Tuesday, April 9, 2013

Why an executive order banning LGBT discrimination is a big, $250 billion deal


In lieu of passing the Employment Non-Discrimination Act (ENDA), which seem out of reach at this time, LGBT advocates have asked President Obama to at the very least issue an executive order banning federal contractors from discriminating against employees on the basis of sexual orientation or gender identity.

Some states with large federal contracts have protections on a state level already, but check the graphic above - all those orange states offer no protections while taking in billions in federal contracts.

The White House has repeatedly said that a legislative solution that would affect all employers is the best solution for the problem. White House folks say an executive order could be repealed by the next President.

But with the political priorities what they are today, why not issue the executive order?

From Buzzfeed:
Nearly $250 billion in federal contracts given out in the last fiscal year went to contractors operating in states where the companies could fire a worker solely because the person is gay, lesbian or bisexual, a new report has found. A group of organizations that have been urging President Obama to sign an executive order banning federal contractors from discriminating against LGBT workers will be releasing the new report Tuesday as a step in increasing pressure on the president to act during tax time.

The report, a copy of which was provided to BuzzFeed Monday night, also has found that nearly $300 billion in federal contracts were given out in states that have no specific state-level protections against anti-transgender discrimination.
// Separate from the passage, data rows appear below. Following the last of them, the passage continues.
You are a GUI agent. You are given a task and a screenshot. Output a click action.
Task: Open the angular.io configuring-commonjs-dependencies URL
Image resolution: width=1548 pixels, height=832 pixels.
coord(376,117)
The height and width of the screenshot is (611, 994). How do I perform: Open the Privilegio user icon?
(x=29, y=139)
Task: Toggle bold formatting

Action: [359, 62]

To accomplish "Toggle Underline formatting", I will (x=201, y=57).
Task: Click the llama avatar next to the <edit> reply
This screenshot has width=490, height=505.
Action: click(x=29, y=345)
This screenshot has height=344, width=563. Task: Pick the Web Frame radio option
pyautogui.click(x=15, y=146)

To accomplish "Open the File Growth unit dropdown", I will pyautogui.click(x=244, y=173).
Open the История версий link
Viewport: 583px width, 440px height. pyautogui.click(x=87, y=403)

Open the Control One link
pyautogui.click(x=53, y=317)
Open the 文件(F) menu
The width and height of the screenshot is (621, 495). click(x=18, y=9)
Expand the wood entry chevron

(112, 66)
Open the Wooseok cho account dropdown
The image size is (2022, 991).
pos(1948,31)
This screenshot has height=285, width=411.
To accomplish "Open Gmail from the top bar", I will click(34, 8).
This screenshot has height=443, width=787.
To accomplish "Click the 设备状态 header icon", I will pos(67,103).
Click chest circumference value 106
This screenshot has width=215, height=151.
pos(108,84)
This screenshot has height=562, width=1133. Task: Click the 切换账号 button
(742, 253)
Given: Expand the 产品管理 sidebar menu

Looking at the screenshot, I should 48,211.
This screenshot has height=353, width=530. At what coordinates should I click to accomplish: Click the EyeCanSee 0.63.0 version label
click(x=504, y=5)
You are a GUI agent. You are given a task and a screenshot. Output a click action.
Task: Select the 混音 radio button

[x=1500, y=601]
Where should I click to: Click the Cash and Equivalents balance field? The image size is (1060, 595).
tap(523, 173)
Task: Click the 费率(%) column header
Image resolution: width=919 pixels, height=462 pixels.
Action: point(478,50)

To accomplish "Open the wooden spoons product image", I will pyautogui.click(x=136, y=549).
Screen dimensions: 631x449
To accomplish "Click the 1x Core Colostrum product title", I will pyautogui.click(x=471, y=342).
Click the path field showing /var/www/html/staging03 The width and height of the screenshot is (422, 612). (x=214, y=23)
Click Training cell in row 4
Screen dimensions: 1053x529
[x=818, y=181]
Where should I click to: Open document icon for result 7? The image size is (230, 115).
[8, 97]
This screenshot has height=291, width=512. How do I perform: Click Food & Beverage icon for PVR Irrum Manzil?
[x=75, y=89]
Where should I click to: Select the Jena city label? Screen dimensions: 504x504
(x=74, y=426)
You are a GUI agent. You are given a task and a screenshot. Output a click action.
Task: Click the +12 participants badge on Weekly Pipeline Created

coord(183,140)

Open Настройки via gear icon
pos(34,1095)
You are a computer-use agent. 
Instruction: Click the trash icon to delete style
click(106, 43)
Although federal government employees are protected from anti-LGBT discrimination based on sexual orientation and gender identity, there is currently no protection for employees of federal contractors against sexual orientation discrimination and protections against gender identity discrimination are unclear. And while most of the top federal contractors have policies against LGBT discrimination, the report aims to draw attention to the limits employees would have in states without legal protections.
As Joe Jervis at JoeMyGod points out, even though an executive order would only affect companies that do business with the federal government, it's a start.  A start with $250B in federal money attached to it.